There’s no substitute for market-growing innovation. Devising new ways to access risk areas, improving capital allocation to historically difficult lines of business, and figuring out how to penetrate uninsured (or underinsured) segments of mature markets have the potential to drive significant shareholder wealth creation and provide a steadying hand in the softer parts of the cycle. So, what should the industry be thinking about?
1. Microinsurance: Too often, insurers and reinsurers look at potential microinsurance markets separately. For execution, this makes sense. You have to understand the specific perils, regulations, and coverage needs to enter a market effectively. Unfortunately, this market-by-market approach obscures the total global potential of microinsurance. According to Willis, 4 billion people around the world could benefit from microinsurance cover — a substantial potential premium base that could generate plenty of risk-transfer opportunity.

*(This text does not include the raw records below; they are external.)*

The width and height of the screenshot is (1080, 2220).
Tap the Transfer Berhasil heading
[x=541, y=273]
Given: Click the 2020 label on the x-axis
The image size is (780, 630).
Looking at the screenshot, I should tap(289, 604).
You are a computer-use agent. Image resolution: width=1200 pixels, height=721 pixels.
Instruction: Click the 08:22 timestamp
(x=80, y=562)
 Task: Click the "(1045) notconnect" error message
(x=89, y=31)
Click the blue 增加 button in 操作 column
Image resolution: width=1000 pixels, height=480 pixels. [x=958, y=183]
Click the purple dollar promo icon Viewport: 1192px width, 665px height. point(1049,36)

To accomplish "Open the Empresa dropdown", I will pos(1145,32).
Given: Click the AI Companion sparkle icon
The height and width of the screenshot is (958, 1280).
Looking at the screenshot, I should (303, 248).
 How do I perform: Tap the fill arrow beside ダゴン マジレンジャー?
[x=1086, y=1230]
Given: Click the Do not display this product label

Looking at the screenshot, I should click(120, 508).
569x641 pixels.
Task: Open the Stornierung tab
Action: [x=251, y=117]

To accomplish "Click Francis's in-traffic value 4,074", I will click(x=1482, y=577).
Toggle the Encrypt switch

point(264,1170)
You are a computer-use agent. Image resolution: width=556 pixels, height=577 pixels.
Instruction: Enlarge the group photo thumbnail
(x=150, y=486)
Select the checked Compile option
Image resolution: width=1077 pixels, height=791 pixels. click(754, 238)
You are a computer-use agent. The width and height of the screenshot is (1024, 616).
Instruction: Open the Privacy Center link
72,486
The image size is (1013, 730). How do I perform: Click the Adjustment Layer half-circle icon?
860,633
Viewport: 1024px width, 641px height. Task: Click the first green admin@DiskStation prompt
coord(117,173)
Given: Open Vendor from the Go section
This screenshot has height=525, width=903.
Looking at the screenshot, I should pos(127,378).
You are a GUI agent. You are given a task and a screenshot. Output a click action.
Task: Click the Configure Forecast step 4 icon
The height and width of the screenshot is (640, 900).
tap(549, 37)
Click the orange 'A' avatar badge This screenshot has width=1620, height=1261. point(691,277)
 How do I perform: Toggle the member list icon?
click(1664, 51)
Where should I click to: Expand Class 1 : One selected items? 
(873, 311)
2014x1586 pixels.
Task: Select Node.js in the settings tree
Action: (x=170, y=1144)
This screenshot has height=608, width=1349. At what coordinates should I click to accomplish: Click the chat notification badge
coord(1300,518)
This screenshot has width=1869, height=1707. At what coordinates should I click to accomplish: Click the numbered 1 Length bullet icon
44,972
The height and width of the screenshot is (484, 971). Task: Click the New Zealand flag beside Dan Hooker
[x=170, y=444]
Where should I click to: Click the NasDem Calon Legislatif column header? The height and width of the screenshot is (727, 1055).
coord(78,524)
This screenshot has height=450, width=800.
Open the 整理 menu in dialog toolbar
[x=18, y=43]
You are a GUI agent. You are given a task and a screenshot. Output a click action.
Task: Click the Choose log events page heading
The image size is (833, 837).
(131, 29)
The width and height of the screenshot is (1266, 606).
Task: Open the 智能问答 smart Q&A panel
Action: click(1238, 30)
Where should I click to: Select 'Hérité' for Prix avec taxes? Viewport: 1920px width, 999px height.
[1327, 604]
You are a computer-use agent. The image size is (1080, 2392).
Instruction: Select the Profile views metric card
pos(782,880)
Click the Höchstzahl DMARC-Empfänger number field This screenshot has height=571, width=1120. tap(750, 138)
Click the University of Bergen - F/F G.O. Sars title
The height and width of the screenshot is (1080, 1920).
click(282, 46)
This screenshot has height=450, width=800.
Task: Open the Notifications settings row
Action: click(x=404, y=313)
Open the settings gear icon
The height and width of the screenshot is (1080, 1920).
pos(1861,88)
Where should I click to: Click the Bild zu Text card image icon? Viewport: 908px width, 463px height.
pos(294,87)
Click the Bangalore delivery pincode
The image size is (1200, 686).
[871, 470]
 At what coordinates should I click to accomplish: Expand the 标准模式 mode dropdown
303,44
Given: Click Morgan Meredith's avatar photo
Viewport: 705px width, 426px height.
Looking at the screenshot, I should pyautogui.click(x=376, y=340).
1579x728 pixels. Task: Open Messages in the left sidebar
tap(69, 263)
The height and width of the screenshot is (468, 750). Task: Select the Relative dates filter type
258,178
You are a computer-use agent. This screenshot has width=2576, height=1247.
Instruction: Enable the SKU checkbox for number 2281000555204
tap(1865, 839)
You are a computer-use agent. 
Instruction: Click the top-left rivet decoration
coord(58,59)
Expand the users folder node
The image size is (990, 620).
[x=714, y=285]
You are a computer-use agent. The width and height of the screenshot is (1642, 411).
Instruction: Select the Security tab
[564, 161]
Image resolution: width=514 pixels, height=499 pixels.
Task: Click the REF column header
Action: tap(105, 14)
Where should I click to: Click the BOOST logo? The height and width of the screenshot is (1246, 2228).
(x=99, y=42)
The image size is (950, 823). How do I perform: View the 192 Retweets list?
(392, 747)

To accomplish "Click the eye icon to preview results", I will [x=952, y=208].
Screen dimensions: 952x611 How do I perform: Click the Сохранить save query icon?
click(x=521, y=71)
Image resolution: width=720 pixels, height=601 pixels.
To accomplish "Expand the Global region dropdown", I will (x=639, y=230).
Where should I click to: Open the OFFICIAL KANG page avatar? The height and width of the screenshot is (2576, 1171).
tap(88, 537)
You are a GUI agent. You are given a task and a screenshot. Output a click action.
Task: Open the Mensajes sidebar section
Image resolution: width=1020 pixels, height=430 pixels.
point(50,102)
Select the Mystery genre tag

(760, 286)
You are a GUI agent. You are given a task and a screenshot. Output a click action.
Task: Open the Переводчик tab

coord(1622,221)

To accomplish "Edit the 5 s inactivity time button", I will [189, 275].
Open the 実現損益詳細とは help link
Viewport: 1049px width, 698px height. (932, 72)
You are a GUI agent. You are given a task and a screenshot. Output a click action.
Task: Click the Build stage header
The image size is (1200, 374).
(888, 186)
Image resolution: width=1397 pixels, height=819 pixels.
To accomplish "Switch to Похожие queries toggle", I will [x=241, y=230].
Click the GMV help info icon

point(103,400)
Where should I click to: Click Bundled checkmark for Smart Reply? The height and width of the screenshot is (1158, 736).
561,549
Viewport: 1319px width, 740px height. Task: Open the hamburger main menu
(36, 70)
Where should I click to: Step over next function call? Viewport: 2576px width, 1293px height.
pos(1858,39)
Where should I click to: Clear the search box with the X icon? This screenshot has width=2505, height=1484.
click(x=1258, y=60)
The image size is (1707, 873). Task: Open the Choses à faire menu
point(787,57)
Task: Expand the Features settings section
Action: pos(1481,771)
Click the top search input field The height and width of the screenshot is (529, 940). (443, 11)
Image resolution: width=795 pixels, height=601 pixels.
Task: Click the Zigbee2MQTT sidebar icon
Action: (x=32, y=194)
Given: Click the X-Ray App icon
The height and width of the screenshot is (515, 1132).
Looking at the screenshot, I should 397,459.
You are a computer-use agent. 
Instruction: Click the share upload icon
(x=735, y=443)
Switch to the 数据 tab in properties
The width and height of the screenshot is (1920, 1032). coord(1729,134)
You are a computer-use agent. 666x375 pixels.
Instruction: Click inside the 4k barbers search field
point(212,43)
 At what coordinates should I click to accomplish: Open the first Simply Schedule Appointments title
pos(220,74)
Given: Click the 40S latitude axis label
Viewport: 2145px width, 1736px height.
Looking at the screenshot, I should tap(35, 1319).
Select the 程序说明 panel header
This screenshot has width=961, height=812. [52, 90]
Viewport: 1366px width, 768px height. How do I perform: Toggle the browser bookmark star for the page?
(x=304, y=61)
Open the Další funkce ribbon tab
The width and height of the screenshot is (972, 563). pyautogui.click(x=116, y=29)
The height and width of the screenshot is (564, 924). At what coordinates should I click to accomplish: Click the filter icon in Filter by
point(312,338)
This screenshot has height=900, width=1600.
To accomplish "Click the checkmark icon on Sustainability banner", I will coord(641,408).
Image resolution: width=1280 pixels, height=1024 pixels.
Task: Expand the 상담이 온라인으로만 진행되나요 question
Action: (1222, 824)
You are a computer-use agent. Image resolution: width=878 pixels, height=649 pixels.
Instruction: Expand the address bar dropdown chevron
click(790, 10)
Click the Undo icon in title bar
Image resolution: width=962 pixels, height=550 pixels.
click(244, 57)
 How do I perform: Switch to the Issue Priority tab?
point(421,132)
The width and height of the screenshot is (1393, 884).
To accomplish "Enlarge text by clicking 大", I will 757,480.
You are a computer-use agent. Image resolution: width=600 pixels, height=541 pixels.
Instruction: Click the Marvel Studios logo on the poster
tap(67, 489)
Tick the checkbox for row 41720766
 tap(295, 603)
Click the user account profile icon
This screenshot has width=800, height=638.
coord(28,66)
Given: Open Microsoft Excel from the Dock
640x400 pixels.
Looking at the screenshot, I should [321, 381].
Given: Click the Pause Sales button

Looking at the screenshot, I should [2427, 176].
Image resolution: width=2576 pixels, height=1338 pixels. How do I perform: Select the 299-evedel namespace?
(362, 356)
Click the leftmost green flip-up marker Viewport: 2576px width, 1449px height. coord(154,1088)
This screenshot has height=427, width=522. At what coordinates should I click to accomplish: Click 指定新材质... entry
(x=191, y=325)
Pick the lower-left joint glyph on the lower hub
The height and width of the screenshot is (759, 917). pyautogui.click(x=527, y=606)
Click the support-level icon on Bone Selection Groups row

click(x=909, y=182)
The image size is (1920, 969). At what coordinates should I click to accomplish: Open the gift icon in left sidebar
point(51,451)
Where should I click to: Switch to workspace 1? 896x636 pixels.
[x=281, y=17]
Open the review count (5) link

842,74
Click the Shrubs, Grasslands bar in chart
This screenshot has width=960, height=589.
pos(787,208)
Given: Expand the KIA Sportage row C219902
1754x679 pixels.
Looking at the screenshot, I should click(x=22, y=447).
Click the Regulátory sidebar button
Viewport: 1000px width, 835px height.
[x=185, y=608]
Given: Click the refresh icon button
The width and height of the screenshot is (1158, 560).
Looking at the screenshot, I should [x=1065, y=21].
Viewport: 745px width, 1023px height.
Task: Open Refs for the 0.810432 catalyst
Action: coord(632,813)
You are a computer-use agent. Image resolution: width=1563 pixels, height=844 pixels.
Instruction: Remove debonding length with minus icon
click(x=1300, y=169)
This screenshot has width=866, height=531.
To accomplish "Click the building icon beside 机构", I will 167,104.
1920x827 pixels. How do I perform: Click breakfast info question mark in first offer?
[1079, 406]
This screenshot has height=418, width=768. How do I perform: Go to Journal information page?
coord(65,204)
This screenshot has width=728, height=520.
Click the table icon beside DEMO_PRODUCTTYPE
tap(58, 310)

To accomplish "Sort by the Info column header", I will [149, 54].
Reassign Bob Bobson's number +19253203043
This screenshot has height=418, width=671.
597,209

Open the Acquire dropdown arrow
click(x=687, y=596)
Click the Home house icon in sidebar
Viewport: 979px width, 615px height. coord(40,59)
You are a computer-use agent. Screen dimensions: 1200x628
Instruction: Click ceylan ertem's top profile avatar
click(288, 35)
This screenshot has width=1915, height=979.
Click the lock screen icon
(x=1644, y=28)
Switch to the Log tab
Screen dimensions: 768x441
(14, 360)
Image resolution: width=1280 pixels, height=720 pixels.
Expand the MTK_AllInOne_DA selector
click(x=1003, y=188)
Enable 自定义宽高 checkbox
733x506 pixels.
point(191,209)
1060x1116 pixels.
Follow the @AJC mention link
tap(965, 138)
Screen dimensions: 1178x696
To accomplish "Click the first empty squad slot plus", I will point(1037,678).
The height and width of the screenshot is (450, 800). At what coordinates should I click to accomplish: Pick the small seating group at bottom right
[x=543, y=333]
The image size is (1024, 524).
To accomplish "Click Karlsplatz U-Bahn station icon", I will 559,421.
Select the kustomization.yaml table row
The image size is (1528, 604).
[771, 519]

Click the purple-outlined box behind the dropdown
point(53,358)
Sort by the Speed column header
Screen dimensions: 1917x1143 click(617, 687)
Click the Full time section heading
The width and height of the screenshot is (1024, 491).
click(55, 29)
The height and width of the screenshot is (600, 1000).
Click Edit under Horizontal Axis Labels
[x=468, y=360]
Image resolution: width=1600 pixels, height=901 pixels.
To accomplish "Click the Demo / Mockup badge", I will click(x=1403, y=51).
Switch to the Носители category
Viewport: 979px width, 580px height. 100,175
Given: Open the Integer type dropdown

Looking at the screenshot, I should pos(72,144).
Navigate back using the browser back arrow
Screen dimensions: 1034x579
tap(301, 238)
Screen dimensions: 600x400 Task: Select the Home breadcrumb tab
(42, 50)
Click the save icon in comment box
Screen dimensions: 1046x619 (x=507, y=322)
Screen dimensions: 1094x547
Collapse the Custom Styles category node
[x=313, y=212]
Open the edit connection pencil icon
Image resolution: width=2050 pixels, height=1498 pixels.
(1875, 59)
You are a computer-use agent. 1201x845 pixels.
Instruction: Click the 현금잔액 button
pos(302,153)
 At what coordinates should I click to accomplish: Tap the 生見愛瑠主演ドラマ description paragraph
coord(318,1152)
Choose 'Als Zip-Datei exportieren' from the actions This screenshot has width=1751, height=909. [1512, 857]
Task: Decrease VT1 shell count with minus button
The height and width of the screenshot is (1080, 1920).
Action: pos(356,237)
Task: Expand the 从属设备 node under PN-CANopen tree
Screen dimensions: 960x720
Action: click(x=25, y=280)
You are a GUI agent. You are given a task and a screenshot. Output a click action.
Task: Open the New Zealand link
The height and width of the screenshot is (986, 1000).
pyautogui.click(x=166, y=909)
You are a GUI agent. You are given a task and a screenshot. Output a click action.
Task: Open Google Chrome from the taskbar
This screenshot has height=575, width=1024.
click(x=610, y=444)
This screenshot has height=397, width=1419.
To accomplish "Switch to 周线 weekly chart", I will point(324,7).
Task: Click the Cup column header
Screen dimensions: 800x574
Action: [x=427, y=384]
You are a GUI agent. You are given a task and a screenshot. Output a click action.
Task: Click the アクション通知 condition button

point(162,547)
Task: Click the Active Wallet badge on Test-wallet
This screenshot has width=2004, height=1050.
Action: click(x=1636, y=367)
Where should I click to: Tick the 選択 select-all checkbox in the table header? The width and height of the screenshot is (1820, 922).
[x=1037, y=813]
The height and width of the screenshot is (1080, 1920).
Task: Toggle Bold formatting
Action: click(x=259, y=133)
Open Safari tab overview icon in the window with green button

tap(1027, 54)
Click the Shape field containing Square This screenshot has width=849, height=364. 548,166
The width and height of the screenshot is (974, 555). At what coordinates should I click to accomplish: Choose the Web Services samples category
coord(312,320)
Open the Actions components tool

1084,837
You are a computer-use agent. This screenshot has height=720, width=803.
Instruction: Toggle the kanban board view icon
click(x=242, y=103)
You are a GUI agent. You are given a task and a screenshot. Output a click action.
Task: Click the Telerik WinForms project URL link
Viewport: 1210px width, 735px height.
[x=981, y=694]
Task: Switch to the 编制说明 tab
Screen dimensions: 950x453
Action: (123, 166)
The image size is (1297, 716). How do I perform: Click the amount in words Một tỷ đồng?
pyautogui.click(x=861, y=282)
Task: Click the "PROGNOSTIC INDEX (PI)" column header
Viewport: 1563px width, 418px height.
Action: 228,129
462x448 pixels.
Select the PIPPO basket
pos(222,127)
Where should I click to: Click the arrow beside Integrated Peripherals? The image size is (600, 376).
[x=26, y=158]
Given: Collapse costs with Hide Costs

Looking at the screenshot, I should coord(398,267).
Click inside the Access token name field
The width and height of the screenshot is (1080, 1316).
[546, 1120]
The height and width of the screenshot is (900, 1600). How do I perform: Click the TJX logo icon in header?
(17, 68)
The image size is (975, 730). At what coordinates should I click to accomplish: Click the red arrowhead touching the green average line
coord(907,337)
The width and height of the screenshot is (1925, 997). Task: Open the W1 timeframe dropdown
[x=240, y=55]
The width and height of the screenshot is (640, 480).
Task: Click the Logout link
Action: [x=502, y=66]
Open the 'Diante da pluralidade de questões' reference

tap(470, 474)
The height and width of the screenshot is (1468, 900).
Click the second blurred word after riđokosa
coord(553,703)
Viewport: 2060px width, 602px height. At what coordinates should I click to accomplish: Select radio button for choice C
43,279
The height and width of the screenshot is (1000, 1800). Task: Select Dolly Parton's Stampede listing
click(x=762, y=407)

2. Cyber: When speaking with clients, cyber always comes up. The need is palpable, but effective solutions are hard to come by. Cracking the code could result in a vast, robust market with implications at every link in the global risk and capital supply chain. But innovation won’t be enough to solve the cyber problem. This is the sort of challenge that begs for a coordinated industrywide response.
3. Disaster gap: Under-penetration in mature, catastrophe-prone areas could yield plenty of growth fodder for the reinsurance market. Florida and California come to mind as rich with opportunity. Think of last year’s earthquake in Napa. Due to low homeowners insurance penetration, the PCS estimate for the event came to only $150 million, despite the fact that early estimates from elsewhere in the industry forecasted an insured loss of as high as $2 billion. With the amount of capital currently sitting on the sidelines, it seems that fresh thinking could lead to new types of cover to help address this gap in penetration — and protection.
4. Specialty lines loss aggregation: For some specialty lines, it’s difficult to ascertain global loss experience and trends — energy and marine come to mind. An improved view of loss history can support better capital allocation and the development of more effective reinsurance and risk transfer tools. The current exploration of energy and marine by PCS could be an effective first step in this direction. Other lines warrant a look as well, particularly aviation.
5. Exchange-traded risk: A faster and simpler approach to risk transfer could also help grow the overall market. An environment to facilitate risk trading could attract a broader base of insureds through a new approach to live cat cover, for example. An exchange-traded index solution could engage supply chain, energy, and hospitality companies to help them manage their risk when an event is imminent. While the development of an exchange-traded index solution isn’t easy — and has been attempted several times — it remains on the collective mind of the insurance and reinsurance industry. We just need to find the right approach.